Potential crash-consistency bug that violates "no hole in writes" assumption
Opened this issue · 0 comments
Note: Please use Issues only for bug reports. For questions, discussions, feature requests, etc. post to dev group: https://groups.google.com/forum/#!forum/rocksdb or https://www.facebook.com/groups/rocksdb.dev
Hi RocksDB developers and maintainers, we found a potential crash consistency bug while testing on the RocksDB db_stress_tool
using our crash consistency bug detecting tool under development. For your reference, we save the trace and operation files in this link.
During normal execution, Rocksdb would buffer the writes in memory and later persist them to disk. According to this article, it should guarantee there are no holes between the recovered write if there is a crash in the middle of persisting the writes. However, we discovered a case that violates the assumption.
We will explain the case with the following trace files.
tracer.log
: saves the syscall trace fromdb_stress_tool
subgraph_x.png
: demonstrates the potential persistence order of syscalls.6_0.csv
,7_0.csv
,8_0.csv
: results from the verification process from permutations of syscalls that trigger the crash consistency bug.opfile.log
saves all the workload operations executed.
Our crash-consistency testing tool collects a syscall trace with optional operation begin/end markers provided from the workload.
And we modified the db_stress_tool
to include the markers for the operations (e.g. write key-value, delete key-value...).
In the tracer.log
, the problem occurs at the following snippet, which is simplified for readability.
The offset is also adjusted.
op_id, thread_id, workload_op_type, workload_thread_id, workload_op_id
27612,38,OP_BEGIN,0,8995
27613,38,WRITE,27, ....
27614,38,OP_END,0,8995
27615,38,OP_BEGIN,0,8996
27616,38,WRITE,27, ....
27617,38,OP_END,0,8996
27618,38,OP_BEGIN,0,8997
27619,38,WRITE,27, ...
27620,38,OP_END,0,8997
27621,38,OP_BEGIN,0,8998
27622,38,WRITE,27, ...
27623,38,OP_END,0,8998
27624,38,OP_BEGIN,0,8999
27625,38,WRITE,27, ...
27626,38,OP_END,0,8999
In a sequence of write syscalls to the disk, it may be the case that the writes can be reordered in terms of persistence order if they are on different blocks. In this case, ops 27616, 27619 and op 27622 are on different blocks and can be reordered.

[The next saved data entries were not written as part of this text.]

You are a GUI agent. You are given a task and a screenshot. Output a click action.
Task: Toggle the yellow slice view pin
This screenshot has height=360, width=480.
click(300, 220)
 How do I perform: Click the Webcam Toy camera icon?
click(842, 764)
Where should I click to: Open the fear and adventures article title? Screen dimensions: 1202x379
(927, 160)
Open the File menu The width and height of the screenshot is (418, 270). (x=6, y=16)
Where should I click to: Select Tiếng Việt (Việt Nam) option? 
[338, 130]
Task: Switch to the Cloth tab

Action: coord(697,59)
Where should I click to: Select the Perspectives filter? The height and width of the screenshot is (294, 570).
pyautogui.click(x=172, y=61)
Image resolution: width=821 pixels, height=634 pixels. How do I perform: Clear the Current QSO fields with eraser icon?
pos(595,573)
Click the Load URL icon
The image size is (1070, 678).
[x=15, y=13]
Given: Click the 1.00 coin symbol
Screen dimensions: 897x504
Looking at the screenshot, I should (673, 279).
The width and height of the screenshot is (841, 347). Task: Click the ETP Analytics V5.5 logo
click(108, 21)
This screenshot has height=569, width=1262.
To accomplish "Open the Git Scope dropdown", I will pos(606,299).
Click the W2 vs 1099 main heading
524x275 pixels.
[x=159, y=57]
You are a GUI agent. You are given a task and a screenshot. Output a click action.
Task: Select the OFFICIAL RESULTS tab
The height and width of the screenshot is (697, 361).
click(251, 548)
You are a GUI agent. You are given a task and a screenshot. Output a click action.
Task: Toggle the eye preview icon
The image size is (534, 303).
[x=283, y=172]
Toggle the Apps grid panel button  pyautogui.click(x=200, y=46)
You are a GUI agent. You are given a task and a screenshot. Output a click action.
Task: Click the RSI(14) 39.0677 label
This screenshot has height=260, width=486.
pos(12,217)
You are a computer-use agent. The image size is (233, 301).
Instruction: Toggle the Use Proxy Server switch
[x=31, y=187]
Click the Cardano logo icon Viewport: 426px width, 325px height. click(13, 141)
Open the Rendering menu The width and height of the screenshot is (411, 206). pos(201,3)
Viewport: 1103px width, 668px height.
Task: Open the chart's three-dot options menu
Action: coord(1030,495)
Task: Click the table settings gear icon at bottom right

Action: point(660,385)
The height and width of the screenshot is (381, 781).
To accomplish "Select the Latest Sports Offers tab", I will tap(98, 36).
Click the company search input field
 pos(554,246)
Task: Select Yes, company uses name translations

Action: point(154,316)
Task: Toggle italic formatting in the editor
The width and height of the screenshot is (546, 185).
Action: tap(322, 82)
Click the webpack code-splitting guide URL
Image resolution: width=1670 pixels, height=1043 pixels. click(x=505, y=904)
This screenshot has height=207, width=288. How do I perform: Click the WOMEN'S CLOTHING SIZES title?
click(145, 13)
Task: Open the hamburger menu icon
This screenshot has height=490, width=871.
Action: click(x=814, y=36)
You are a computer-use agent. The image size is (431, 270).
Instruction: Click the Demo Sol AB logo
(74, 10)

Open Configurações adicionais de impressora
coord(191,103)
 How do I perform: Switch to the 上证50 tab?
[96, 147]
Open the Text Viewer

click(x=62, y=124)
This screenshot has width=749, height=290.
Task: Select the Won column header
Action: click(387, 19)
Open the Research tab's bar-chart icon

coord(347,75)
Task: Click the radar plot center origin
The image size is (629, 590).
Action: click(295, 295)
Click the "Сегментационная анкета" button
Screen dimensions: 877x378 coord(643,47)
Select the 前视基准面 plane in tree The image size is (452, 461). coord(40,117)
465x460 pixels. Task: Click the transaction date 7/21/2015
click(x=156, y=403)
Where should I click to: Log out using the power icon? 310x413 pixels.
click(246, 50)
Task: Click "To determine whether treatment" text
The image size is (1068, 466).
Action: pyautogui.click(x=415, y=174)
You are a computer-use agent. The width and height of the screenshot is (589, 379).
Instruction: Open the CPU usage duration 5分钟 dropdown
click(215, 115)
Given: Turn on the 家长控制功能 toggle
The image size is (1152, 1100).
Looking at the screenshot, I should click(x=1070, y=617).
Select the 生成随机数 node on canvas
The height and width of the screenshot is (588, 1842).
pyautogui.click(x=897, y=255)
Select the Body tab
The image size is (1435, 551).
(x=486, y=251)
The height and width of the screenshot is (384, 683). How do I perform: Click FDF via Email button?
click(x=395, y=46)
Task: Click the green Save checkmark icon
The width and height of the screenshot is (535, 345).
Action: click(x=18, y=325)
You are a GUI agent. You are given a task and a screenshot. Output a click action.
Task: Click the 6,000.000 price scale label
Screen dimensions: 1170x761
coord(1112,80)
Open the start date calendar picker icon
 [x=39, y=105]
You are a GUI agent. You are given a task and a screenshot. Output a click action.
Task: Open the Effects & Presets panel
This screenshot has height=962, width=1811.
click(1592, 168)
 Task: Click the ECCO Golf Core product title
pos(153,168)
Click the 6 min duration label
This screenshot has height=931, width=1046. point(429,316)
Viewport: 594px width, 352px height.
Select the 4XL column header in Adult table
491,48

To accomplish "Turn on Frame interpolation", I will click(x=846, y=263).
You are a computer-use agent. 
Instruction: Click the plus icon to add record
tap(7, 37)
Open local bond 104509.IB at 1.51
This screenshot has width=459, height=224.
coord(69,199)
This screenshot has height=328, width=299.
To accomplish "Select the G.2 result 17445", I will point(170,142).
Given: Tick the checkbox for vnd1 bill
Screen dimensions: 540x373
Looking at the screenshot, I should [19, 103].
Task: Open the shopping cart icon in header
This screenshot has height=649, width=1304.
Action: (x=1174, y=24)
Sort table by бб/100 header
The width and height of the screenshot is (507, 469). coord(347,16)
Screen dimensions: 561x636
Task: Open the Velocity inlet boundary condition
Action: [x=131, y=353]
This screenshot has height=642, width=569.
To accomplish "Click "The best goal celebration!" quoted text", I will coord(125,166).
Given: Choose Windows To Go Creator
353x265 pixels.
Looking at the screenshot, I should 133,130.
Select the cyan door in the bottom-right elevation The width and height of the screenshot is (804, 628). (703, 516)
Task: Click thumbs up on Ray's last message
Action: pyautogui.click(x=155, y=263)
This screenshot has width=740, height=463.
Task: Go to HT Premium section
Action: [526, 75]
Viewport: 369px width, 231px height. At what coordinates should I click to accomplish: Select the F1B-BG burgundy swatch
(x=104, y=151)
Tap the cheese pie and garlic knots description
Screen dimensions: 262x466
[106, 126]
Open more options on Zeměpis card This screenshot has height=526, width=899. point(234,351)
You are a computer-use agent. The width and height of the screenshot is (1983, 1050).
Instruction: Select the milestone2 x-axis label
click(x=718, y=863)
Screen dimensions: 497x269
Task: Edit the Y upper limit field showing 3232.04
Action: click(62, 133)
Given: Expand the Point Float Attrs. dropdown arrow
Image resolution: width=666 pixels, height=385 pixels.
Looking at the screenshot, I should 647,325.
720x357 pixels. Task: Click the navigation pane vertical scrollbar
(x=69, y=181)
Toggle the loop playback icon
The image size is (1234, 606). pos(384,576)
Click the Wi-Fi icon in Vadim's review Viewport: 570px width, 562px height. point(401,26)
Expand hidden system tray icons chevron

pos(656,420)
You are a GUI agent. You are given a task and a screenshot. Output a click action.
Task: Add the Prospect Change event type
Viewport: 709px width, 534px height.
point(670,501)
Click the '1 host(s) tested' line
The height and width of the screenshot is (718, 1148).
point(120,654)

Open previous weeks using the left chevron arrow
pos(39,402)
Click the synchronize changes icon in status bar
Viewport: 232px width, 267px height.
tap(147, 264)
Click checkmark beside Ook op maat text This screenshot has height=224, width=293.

We provide a figure of the persistence graph outputted from our crash-consistency testing tool in the folder. The persistence graph represents operations as nodes and persistence dependencies as edges. The persistence graph presents the order of each operation as follows
(row_1) op 27613 --> op 27616 --> op 27619
(row_2) op 27622 --> op 27625
Expected Behavior
In single-threaded workload, if any operation of row_1
was not persisted, the writes in row_2
would not be persisted.
Actual Behavior
For each of the csv
files, it documents the operations and the orders applied by our tool, as well as the output result from db_stress_tool
verification process.
(#1) 6_0.csv 27613 --> 27616 --> 27622
exit_status: 1, err_msg: key from 27622 not found
(#2) 7_0.csv 27613 --> 27616 --> 27622 --> 27625
exit_status: 1, err_msg: key from 27622 and 27625 not found
(#3) 8_0.csv 27613 --> 27622
exit_status: 0
In both #1
and #2
, operation 27619
was not persisted. Therefore, it is expected that writes from row_2
are missed or not found.
However, for case #3
, although operations 27616
and 27619
are not persisted, the verification succeeds, indicating the key-value written by operation 27622
is found in the database. This violates the no hole assumption in RocksDB.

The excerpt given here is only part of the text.